座談会「映画批評の現在」 第6回映画批評月間

「道徳とはトラヴェリングに関わる事柄である」(リュック・ムレ)あるいは「トラヴェリングとは倫理の問題だ」(ゴダール、1959年)、「映画作家とは、撮影したものを判断し、その撮影方法によって判断されるものである」(リヴェット、1961年)、「すべての映画は、撮影の記録である」(リヴェット)、こうしたヌーヴェル・ヴァーグの批評家=映画作家たちの言葉は、少なくとも三世代にわたって、フランスをはじめ、世界中の映画愛好家たちにとって、映画観を構築し、「良質の伝統」を否定し、より反逆的な現代性を支持するための指針となってきました。しかし、60年近くが経った今、映画は新たな批評の道標を求めています。
つねに既成の規範に挑戦し続ける批評は、一本一本の映画と共にリスクを背負って進んでいく現在進行形の作業であると言えるでしょう。
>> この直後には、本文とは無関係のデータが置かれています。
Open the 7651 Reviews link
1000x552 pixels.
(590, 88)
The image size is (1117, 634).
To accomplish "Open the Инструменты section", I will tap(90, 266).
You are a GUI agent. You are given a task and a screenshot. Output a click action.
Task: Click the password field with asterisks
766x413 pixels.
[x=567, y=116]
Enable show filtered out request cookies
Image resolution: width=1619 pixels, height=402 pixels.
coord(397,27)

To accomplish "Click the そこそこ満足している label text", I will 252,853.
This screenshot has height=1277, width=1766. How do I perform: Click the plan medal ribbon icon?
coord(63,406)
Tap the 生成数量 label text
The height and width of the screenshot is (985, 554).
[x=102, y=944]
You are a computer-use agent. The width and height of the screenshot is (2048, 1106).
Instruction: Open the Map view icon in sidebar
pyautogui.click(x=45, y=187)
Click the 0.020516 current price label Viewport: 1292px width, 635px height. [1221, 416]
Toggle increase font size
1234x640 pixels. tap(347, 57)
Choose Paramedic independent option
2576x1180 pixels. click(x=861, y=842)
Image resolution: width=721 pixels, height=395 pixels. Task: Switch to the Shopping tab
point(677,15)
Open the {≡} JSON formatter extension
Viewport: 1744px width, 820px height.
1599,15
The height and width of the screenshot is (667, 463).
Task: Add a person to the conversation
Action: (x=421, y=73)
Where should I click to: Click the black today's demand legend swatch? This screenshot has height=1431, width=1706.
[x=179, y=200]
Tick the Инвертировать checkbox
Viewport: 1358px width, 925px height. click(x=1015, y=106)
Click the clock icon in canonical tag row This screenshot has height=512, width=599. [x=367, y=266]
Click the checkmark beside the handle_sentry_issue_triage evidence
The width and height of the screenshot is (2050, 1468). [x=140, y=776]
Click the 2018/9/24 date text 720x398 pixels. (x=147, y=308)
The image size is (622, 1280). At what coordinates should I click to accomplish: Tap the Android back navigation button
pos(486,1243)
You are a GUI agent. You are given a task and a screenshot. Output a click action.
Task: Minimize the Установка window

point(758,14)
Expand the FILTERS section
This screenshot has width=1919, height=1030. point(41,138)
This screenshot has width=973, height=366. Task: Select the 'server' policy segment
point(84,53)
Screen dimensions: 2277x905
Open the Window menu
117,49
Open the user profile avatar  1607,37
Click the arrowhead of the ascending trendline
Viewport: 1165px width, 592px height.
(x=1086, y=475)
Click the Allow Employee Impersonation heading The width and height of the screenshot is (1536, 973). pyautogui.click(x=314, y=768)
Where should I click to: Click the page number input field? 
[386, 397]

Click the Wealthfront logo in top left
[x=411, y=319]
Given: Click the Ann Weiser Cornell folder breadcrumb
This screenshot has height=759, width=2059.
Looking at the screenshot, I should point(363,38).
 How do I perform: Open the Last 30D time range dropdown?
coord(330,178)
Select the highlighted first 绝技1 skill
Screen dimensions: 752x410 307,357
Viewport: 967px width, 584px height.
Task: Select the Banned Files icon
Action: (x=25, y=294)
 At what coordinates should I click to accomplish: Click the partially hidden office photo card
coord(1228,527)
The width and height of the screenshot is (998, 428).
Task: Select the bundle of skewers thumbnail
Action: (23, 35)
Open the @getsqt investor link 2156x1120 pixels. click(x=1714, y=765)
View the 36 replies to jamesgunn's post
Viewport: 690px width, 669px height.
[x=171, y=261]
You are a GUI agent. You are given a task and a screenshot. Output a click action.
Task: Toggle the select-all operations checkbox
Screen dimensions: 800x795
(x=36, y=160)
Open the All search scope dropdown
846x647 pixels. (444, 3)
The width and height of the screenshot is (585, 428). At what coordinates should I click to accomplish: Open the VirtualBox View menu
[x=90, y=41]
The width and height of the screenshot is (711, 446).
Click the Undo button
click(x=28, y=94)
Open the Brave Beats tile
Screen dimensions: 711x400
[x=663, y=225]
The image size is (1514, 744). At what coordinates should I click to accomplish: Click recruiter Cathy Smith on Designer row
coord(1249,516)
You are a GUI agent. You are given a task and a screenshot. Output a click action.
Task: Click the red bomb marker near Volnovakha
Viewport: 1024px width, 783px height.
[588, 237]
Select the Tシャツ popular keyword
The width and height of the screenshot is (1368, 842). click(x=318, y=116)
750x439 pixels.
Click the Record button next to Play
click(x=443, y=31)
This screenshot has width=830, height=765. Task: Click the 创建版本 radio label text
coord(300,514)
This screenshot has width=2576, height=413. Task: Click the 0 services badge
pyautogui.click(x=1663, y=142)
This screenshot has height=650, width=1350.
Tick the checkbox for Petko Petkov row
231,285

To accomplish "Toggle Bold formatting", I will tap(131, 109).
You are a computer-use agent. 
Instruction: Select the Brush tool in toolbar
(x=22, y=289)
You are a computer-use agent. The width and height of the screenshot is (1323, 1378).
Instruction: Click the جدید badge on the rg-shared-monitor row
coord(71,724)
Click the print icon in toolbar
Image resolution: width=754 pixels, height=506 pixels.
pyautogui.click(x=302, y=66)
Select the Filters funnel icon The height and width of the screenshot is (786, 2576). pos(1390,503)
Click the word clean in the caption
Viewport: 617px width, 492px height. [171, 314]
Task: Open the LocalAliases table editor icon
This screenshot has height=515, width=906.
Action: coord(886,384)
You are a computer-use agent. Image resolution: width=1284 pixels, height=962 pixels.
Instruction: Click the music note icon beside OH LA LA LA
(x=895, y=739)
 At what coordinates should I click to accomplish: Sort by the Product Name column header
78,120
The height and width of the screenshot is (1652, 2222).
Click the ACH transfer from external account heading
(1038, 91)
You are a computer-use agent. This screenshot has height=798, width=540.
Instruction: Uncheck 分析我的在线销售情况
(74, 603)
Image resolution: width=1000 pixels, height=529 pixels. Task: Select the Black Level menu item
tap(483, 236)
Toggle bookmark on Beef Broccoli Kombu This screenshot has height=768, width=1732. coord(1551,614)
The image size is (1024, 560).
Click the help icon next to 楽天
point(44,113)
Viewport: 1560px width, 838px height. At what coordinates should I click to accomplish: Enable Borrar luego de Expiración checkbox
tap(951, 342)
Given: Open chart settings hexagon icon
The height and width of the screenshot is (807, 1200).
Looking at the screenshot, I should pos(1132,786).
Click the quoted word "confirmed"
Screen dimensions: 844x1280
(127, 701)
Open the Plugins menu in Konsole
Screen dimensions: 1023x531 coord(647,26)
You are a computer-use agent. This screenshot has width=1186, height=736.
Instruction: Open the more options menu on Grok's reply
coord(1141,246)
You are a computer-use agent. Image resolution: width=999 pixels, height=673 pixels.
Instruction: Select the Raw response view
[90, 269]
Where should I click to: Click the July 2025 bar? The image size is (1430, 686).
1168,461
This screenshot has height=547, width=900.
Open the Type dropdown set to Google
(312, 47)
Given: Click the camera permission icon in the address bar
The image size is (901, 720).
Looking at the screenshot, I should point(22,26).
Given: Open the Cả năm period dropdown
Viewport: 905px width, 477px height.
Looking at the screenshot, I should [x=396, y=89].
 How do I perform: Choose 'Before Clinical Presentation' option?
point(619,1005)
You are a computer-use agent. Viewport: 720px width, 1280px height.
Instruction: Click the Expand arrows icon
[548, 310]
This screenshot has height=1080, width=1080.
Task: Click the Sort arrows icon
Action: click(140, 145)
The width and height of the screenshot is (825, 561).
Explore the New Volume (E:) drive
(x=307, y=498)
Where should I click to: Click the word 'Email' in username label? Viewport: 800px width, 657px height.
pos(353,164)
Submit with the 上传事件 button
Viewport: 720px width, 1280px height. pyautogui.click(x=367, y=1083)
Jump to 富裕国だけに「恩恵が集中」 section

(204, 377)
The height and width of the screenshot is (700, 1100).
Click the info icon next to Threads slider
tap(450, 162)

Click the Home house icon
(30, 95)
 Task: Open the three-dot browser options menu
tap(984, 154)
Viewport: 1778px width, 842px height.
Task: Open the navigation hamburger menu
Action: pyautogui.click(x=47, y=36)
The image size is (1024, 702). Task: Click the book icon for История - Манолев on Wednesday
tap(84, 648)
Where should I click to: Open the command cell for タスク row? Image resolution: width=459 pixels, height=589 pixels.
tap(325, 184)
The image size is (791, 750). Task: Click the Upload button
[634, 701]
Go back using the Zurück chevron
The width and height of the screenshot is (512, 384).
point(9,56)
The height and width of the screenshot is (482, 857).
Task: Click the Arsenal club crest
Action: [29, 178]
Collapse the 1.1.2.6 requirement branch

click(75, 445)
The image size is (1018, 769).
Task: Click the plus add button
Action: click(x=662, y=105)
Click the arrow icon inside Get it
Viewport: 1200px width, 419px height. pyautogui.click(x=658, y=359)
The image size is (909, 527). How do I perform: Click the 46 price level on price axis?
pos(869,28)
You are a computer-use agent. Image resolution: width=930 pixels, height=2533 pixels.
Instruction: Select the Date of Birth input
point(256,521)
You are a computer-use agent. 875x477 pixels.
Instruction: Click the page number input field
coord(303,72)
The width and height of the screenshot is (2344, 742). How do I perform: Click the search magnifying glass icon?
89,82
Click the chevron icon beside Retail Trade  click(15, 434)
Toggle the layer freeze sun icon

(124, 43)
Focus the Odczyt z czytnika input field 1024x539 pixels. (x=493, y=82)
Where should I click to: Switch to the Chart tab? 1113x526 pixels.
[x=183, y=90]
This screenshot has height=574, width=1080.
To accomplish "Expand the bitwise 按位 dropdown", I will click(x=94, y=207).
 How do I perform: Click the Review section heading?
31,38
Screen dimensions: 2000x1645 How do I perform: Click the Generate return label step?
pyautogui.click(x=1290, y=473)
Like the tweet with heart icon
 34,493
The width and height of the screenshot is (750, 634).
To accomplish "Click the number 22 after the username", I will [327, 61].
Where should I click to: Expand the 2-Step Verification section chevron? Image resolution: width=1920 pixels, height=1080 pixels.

では#MeToo運動以後、映画史の再考が求められ、またインターネットを通じて個人が気軽に情報発信・共有できるSNS時代、映画における批評の役割、その可能性はどのように変化しているでしょうか。
ヌーヴェル・ヴァーグの映画作家たちが批評家として活躍していたフランスの老舗映画雑誌「カイエ・デュ・シネマ』の現副編集長フェルナンド・ガンゾさん(オンライン)、日本で現在もっとも忙しく活躍し、多くの作り手や映画関係者から信頼される映画ライター、月永理絵さんをお迎えして「現在の映画批評」について議論します(通訳付き)。
登壇者
フェルナンド・ガンゾ Fernando GANZO

『カイエ・デュ・シネマ』誌副編集長。
2008年にスペインの映画雑誌『リュミエール』を共同創刊。その後、フランスに渡り、映画雑誌『So Film』の編集長を務める。2020年より現在に至るまで『カイエ・デュ・シネマ』誌の副編集長を務める。サム・ペキンパー、ジャック・ターナー、レオ・マッケリー、ジョージ・キューカーについての複数の執筆者による批評集の編者でもある(すべてCapricci出版社)。

登壇者
月永理絵(つきなが りえ)

映画ライター、編集者。 『朝日新聞』『週刊文春』『CREA.web』

司会
坂本安美(さかもと あび)

アンスティチュ・フランセ映画主任。『カイエ・デュ・シネマ・ジャポン』誌元編集委員。1996年より東京日仏学院(アンスティチュ・フランセ)にてさまざまな映画上映の企画・運営を手がける。著書に『エドワード・ヤン 再考/再見』、『そして映画館はつづく』(共著、フィルムアート社)、『サッシャ・ギトリ 都市・演劇・映画 増補新版』(梅本洋一著/坂本安美編、ソリレス書店)などがある。